6話 熱い何かが身体の中に!?
「行ってらっしゃいませ」
そう美女AIに言われて俺はAWの世界に行く。
視界が真っ白に覆われ何も見えない状態でふわっと...ジェットコースターの急降下みたいな感覚が来た瞬間に視界がひらけ、色々な情報が目から耳から入ってくる。
見える先は中世ヨーロッパにあったような石や木で作られた街並み、道は四角くカットされた石を敷き詰めて道になっている。
俺がスポーンした場所は賑わっている噴水の前だ。
噴水はまるで現実世界にあるように水が自然に飛び出して、その水は道の横にある側溝に流れていっている。
そして、ほかのプレイヤーもここにスポーンするのか今も至る所でスポーンする時の光が立ち上っている。

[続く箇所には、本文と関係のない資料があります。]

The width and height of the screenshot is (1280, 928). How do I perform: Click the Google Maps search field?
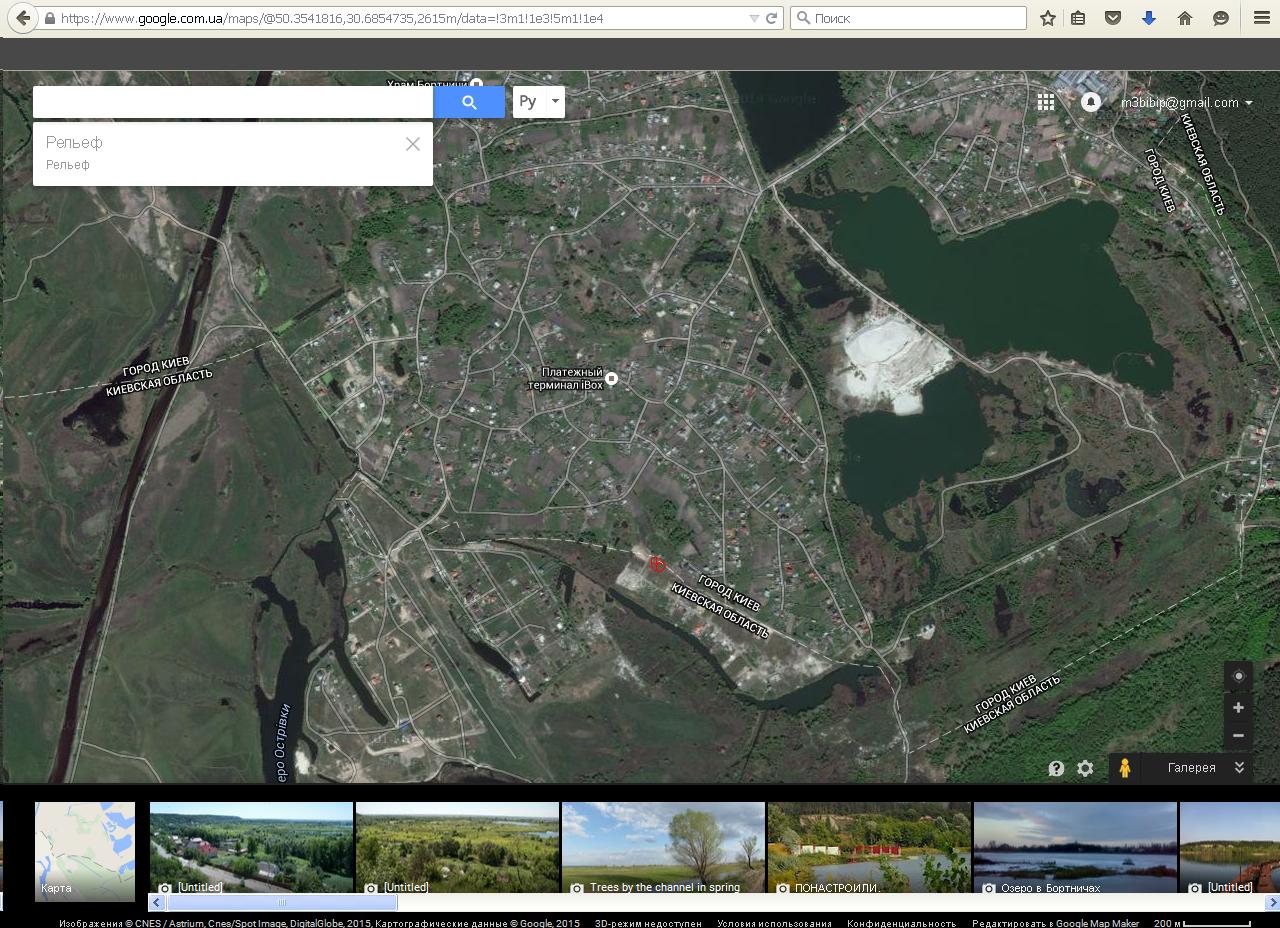(x=233, y=102)
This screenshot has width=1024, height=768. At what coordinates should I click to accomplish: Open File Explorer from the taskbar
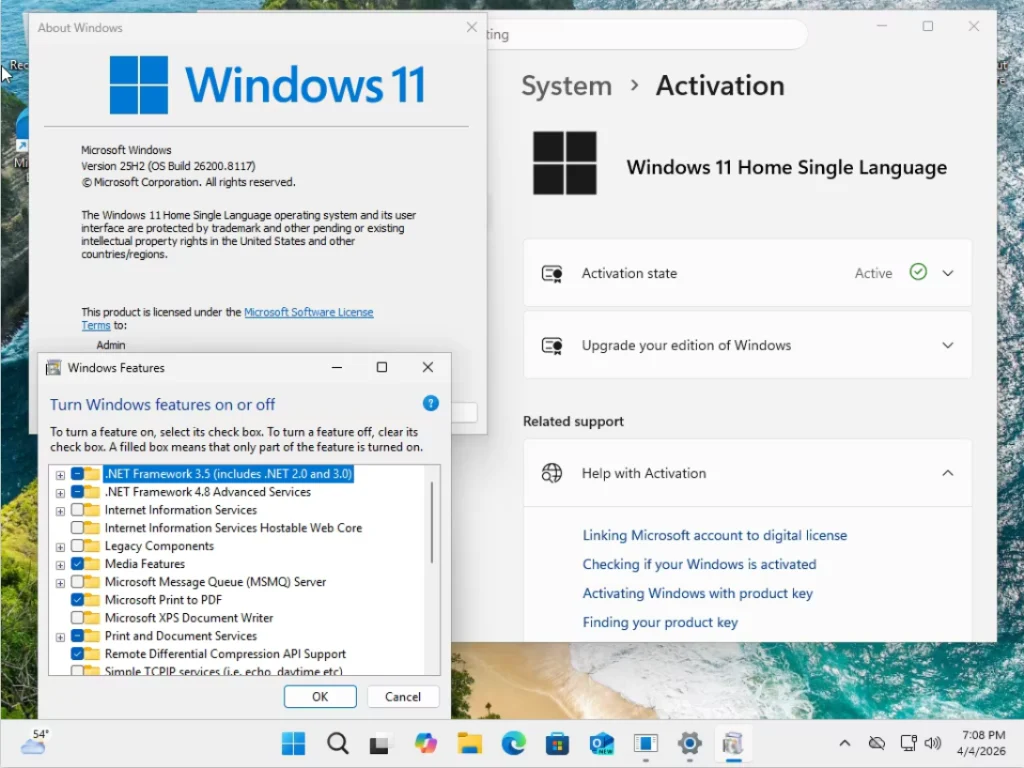pyautogui.click(x=470, y=743)
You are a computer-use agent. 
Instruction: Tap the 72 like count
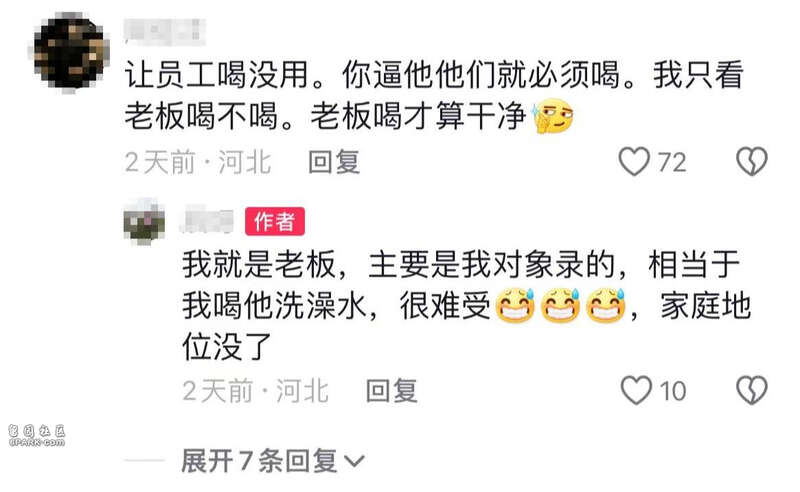[x=672, y=163]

その光と噴水、街並みが交わってより壮観で幻想的な景色になっている。
ほかのプレイヤーは目の前に広がっているこの景色を見て
「すげぇ...」
と言って放心したり、
地面を手で触ったりジャンプしたりして感触を楽しんでいる人もいたが俺は違った。
(なんだ...?身体の中に熱い何かが...)
もしかしてあれか?魔力的なやつか?
エルフになって魔法との融和性が高いから身体中の魔力を感じちゃった的な?
それなら全然あり得るだろう。
俺は自分の耳の先をいじいじしてみる。
しっかりと自分で触っている感触がある。
人間にはない尖った耳の先の感触まであるし、魔力とかも再現しているのだろう。
異世界だとありがちなやつだからな。
「か、身体の中に熱い何かが!...これが魔力か...!」みたいな展開を再現する為に運営が頑張ったんだろう。
そう思い取り敢えずこの事は終わりにする。
「さて、何をしようか...」
美留香も来ている筈だが、確か中学校からの友達とやるって言ってたし...
冒険者ギルドに行けばいいかな?
「ここ人多すぎるし、離れるか。」
人が多すぎて身動きがあまり取れないので、ひとまずここから移動して人がまばらになってきている場所まで来る。

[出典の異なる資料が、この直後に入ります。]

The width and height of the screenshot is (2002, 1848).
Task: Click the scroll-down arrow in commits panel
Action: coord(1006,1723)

さっきは視界全員プレイヤーだったけど今見えるのはプレイヤーじゃなくてNPCだな。いや、現地人とか住人と言った方がいいか。
ベータ版テストの時に素行不良のやつがNPCと馬鹿にして最終的に騎士によって捕まったらしい。
「すごいな。本物の人間みたいに動いてる...」
俺は現地人の1人を見続けているが、店で店員さんと元気に話して買い物をしたり、知り合いなのか話し込んだりしている。
頭の上にアイコンがなければプレイヤーと見間違える可能性が高い。というか間違えるだろう。
「そういえばあの美女AIさんも人間みたいに話してたよなって...名前聞いとけばよかったなぁ。」
自分の中ではあの女の人は[美女]っていうふうに固まってるけど実際に呼ぶ時に困る。
「取り敢えず冒険者ギルド探すか。」
まず冒険者ギルドに登録する為に冒険者ギルドを探すことにする。
とりあえず人の波にのって色々探索していたら………
「どこだここ...?」
迷子になった。
い、いや、べべべ別に方向音痴ってわけじゃないし!?
適当に探索しながら探してたら気づいたら迷ってた訳じゃないし!
すいません。ふつーに迷子になりました。
いや、おかしいでしょ。俺ふつーに歩いてただけだよ?なんで何もない路地裏にいるの?
とにかく誰かを見つけないと。
そう思ってキョロキョロと周りを見ながら歩いていると、1人のフード付きローブを被った人が曲がるところが見えた。
「す、すいません!」
俺は急いで追いかける。
曲がり角を曲がると、さっきのフードの人は店の扉を手前に引いて店に入るところだった。
俺はその店は茶色いレンガと木を使った2階建ての店で入り口の横には見たこともない花が飾ってある。
そして扉の横にある柱にある看板のようなものに文字が書いてあり
「エルフの都?」
看板には謎の言語とその上にルビでそう書かれていた。
私はよく迷子になりますね。気づいたら変なところにいるとかあります。
最近はスマホがあるので便利ですね。